The Danish National Patient Registry (DNPR) is a valuable resource for research. Researchers should be well notified about the structure and contents of the DNPR, which could help them to make decision when they extract the information from the DNPR. In practice, the inclusion or exclusion criteria in identifying patients is related to balance between acceptable sensitivity and specificity given the aims of a specific study. More research is needed to explore the optimal way of identifying patients of interest in different conditions like stroke with an abrupt onset, cancer with a chronic process, febrile seizure that occurs in early life or dementia that occurs in elderly. The appropriate approach might vary for studies depending on preferred sensitivity or specificity of a diagnosis.

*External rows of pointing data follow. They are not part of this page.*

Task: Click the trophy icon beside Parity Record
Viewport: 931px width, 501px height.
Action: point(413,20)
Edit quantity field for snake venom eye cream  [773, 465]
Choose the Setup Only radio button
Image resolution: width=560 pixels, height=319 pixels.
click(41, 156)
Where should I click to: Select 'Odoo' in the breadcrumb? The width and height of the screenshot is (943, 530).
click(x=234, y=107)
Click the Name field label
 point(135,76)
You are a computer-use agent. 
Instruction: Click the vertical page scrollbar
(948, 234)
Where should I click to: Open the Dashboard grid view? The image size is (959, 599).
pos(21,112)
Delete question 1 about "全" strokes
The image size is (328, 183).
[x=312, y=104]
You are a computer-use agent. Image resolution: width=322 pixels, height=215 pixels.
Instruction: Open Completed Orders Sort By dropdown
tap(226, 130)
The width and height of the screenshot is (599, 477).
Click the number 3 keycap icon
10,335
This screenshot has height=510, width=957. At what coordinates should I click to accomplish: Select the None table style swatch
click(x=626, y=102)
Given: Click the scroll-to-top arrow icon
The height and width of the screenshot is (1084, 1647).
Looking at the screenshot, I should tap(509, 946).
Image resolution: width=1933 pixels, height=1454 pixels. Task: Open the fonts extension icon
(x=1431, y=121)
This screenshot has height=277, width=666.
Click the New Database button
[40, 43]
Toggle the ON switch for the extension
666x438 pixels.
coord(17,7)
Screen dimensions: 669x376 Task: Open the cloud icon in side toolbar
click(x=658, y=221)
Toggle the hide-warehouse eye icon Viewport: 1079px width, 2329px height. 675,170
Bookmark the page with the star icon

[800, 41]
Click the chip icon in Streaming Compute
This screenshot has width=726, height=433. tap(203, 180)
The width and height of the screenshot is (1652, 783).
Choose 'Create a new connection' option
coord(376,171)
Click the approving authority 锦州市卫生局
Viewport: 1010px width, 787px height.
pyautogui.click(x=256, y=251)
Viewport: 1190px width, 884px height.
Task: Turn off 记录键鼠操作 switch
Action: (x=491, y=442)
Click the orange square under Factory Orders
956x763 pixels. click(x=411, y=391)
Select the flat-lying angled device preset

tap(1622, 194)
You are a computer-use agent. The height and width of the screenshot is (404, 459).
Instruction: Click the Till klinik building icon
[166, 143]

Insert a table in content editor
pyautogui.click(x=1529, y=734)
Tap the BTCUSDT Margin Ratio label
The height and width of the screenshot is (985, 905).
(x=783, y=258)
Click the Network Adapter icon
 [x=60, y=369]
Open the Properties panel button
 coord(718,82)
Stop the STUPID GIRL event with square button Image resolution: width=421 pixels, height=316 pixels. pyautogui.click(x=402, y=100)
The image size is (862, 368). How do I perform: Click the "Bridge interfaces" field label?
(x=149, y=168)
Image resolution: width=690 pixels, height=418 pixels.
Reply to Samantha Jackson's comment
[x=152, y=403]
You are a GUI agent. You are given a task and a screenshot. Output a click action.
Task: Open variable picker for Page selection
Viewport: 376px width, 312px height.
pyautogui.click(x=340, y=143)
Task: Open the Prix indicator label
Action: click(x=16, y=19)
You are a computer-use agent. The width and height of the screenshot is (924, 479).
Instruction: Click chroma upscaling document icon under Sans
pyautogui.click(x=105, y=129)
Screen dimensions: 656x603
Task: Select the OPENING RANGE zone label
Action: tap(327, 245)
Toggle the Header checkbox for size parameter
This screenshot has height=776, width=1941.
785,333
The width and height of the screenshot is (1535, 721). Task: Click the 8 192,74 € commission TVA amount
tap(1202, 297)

Increasing use of health administrative data calls for guidance on better use of the data. Accurate identification of patients of interest means less misclassification of exposure, outcomes, and confounders in research. Accuracy of diagnostic codes depends on multiple factors including database quality, the specific condition being identified, and the validity of the codes in patient groups as mentioned in a systematic review.¹⁶ The authors of the review recommended complete and accurate reporting of algorithm of identifying patients in validation research and having a clear label of studies as using health administrative data.¹⁶ The STROBE and RECORD statement should be further applied in preparing articles.

Conclusions

This descriptive study demonstrated two approaches that researchers might use in identifying patients with a disease identified quite different proportion of persons with the diagnosis. We advocate that researchers should report the complete procedures of identifying patients from the DNPR, and validate the approach if necessary for making research findings reproducible and comparable and for better use of the Danish health data.